Глаза у Акулины потемнели. Только вскинет их — будто омут откроется. Сладко и боязно искать его дно. Не оторвешься, не уйдешь. А сама огнем горит. Жаром пышет от тела…
Не заметил, как рука скользнула за расстегнутый ворот. Шершавая ладонь с дивной лаской легла на испуганно вздрогнувшую грудь и мигом потушила испуг, разбудила ее. Акулина положила свою руку сверху, придавила что есть силы, еще и еще. Пусть больнее будет, пусть, потом дольше, дольше болит грудь, вплоть до следующей встречи… Глаза манят глубиной. Силы нет в них смотреть.
— Не отдам, никому не отдам!..
Шепот тонет в складках сарафана на груди… И оборвались слова, погасли. Все ушло назад…
Были только двое. Была тайна, великая, как мир, глубокая, как небо…
Черным тяжелым сукном лежала ночь в долине, когда они спустились по крутому склону к речке.
— Так завтра?
— Ладно, ладно, — соглашалась Акулина. — Только не припер бы Гараська… Ему на ухо нечистики подносят… Думала сегодня подкатится, да видно робить привалили.
— Поглядим, как придет! — с задором отзывался Ванюшка, ныряя в кустах. — На бергалят железко по руке найдется…
А заснувшая старая ель словно только ждала, когда подальше отойдут ее гости.
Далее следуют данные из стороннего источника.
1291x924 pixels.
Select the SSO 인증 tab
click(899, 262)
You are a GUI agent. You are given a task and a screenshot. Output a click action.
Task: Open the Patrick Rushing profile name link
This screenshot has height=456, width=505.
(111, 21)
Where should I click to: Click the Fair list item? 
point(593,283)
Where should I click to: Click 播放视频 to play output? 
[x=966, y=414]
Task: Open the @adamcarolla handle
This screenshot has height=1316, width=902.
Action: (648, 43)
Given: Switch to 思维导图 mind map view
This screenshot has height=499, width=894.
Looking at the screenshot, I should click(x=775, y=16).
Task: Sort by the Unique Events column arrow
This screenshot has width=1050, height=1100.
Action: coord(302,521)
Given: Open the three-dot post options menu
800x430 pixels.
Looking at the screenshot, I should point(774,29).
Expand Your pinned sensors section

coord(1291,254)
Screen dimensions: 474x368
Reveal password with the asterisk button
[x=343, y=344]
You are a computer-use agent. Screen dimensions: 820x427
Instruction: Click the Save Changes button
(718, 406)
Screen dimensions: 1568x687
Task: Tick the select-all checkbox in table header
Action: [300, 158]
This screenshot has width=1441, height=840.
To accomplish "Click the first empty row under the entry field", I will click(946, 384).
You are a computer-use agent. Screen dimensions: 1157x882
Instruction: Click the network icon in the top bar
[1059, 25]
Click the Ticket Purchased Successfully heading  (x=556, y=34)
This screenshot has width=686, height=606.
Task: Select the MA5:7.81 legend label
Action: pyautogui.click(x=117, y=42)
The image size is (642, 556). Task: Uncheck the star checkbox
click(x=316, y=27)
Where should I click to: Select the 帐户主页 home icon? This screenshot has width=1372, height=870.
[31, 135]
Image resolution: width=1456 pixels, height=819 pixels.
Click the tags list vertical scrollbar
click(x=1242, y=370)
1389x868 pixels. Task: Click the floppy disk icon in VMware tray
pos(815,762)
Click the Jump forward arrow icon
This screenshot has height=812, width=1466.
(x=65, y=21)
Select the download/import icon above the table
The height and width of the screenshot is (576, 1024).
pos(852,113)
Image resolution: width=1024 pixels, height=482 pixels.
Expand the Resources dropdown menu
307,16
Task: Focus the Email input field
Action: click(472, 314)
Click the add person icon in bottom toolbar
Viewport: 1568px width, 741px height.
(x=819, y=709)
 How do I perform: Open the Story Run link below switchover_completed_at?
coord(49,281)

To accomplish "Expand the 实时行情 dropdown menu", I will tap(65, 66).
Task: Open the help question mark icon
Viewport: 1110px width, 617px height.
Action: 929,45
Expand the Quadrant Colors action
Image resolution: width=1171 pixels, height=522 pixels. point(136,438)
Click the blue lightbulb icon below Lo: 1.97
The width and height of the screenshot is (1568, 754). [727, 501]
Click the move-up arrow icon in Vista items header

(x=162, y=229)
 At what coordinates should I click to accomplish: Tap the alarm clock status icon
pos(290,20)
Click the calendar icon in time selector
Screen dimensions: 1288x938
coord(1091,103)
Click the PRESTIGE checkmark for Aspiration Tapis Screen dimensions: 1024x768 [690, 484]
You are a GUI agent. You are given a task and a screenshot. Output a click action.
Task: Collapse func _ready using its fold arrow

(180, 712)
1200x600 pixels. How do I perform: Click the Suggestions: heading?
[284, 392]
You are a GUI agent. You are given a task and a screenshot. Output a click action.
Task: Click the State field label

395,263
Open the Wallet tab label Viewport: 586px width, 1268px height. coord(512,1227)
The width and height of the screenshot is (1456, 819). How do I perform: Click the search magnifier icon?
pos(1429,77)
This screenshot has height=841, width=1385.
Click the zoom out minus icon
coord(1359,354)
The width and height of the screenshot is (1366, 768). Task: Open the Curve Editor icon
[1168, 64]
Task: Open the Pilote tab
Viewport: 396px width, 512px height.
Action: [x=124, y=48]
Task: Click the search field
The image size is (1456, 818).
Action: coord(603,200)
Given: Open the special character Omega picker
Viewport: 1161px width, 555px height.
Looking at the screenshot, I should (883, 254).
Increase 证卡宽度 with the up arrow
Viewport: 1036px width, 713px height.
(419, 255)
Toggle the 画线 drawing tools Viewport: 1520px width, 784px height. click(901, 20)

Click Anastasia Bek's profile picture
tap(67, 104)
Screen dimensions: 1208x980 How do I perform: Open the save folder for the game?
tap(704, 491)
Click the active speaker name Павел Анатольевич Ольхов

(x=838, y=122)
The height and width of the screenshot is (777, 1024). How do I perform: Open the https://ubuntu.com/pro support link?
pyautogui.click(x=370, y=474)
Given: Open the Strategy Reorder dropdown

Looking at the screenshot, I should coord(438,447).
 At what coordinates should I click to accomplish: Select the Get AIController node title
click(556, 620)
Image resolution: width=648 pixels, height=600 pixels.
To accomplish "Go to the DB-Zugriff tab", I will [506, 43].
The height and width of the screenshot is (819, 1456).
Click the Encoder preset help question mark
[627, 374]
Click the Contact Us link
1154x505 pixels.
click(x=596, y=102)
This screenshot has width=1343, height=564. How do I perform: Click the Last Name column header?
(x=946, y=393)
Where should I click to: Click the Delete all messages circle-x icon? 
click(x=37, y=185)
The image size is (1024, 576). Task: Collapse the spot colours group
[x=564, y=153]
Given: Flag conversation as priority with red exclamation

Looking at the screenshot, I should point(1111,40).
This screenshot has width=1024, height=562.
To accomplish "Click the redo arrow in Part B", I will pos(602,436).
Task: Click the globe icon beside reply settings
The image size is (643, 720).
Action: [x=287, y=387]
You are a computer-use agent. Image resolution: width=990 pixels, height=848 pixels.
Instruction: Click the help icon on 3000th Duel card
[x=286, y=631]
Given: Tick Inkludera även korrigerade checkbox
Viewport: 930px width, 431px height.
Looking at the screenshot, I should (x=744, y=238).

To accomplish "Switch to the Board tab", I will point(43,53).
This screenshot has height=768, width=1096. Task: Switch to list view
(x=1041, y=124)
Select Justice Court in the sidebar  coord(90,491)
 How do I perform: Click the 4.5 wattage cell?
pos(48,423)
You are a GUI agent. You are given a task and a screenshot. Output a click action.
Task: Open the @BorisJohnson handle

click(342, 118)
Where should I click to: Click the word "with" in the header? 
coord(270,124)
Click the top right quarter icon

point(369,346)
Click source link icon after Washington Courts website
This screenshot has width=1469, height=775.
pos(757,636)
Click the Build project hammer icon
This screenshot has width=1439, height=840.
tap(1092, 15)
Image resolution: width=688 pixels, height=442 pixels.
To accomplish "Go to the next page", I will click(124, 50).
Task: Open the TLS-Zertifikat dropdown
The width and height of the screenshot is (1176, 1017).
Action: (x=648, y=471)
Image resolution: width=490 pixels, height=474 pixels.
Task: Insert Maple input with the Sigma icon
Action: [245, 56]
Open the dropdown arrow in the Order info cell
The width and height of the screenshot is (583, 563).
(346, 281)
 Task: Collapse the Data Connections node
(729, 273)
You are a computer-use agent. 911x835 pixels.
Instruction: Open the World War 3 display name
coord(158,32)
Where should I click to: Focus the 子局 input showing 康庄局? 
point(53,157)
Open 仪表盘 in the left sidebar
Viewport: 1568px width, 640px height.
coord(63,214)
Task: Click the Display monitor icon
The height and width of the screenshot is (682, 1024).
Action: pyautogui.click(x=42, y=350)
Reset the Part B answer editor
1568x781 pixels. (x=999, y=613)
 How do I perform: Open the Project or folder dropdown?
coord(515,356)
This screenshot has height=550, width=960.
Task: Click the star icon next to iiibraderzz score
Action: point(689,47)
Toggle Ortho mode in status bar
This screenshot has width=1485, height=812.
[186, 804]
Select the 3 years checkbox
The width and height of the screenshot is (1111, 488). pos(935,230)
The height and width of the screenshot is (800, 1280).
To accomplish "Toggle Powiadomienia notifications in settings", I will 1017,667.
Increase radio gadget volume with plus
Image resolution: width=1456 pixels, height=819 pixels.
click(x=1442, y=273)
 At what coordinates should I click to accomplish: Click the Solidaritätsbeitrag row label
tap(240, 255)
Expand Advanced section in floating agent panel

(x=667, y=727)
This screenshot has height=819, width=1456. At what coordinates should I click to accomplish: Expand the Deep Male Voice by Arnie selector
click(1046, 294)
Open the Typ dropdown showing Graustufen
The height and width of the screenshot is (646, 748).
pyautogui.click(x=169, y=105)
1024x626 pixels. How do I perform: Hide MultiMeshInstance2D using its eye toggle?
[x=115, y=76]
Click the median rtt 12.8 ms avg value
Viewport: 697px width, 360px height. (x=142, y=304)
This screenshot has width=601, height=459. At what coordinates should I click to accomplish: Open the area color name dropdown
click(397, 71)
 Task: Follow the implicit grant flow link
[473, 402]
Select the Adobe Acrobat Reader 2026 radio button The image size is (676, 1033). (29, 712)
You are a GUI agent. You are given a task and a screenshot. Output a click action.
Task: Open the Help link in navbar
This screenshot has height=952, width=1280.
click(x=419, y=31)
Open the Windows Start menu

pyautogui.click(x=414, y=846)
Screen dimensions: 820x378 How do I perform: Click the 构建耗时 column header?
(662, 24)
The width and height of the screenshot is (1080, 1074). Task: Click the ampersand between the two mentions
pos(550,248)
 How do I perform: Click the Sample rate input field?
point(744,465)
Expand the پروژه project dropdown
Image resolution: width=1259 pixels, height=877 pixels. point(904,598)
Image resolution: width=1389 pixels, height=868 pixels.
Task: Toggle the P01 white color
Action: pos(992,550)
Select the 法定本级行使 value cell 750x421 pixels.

Лишь затихли шаги, в ее плотных ветвях кто-то грузно шевельнулся, закачал их и пополз по стволу, ломая хрупкие сучки.
— На Беловодье собрались! — вылезая из-под ели, злобно хохотал Гараська. — Святую обитель отыскивать!.. Блудить под елками!
Он оправил штаны и рубаху, постоял немного, что-то думая, потом плюнул на то место, где примяли траву, и, скверно, вычурно обругавши Акулину, скользнул в темноту.
VI
Никитишна безропотно несла через года свое горе, глубоко затаенное, никому неповеданное, и все привыкли видеть на лице ее застарелую, тихую скорбь. Словно схимница, принявшая обет невозмутимой кротости, плела она скучный, изо дня в день одинаковый, узор своей жизни. Но, много лет сбиравшиеся, тучи опускались на седую голову все ниже. Вот уже средина лета. Беловодцам скоро в путь. Панфил опять повеселел, помолодел и вечерами долго молится, а днем с утра хлопочет над дорожными запасами.
На воскресенье вечером, после горячей бани, Панфил ушел в моленную к вечерне. Никитишна долго чесала в крылечке свою голову роговым щербатым гребешком, перебирая на руках серебряные пряди, потом успела подоить, прибрать корову, обошла по хозяйству и уже накрыла стол для ужина, а старика все не было.
— Затянулся к Хрисанфу. Сговор там теперь. На другой, видно, хочет жениться.
Она горько улыбнулась своим мыслям, но сейчас же отпугнула их, как надоедливую муху, и пошла опять в несчетный раз по вросшим в землю, ее ровесникам, клетям и амбарушкам, всюду находя неотложное дело.
В сумерках вышла на улицу, села там на приваленное к стене бревно, и тут только почуяла тупую боль, боль в разбитом старом теле. Не хотелось уже ни хлопотать, ни думать о домашнем. Сидела маленькая, сгорбленная, неприметная, а по широкой улице плелись хмельные мужики. Их голоса — один задорно-высокий и требующий, другой глухо бухающий непонятные слова — мешались с настойчивым собачьим лаем. Видно было, как рослые, тяжелые фигуры без пути сорвались в темноте и то сходились носом к носу, то порывисто бросались в стороны.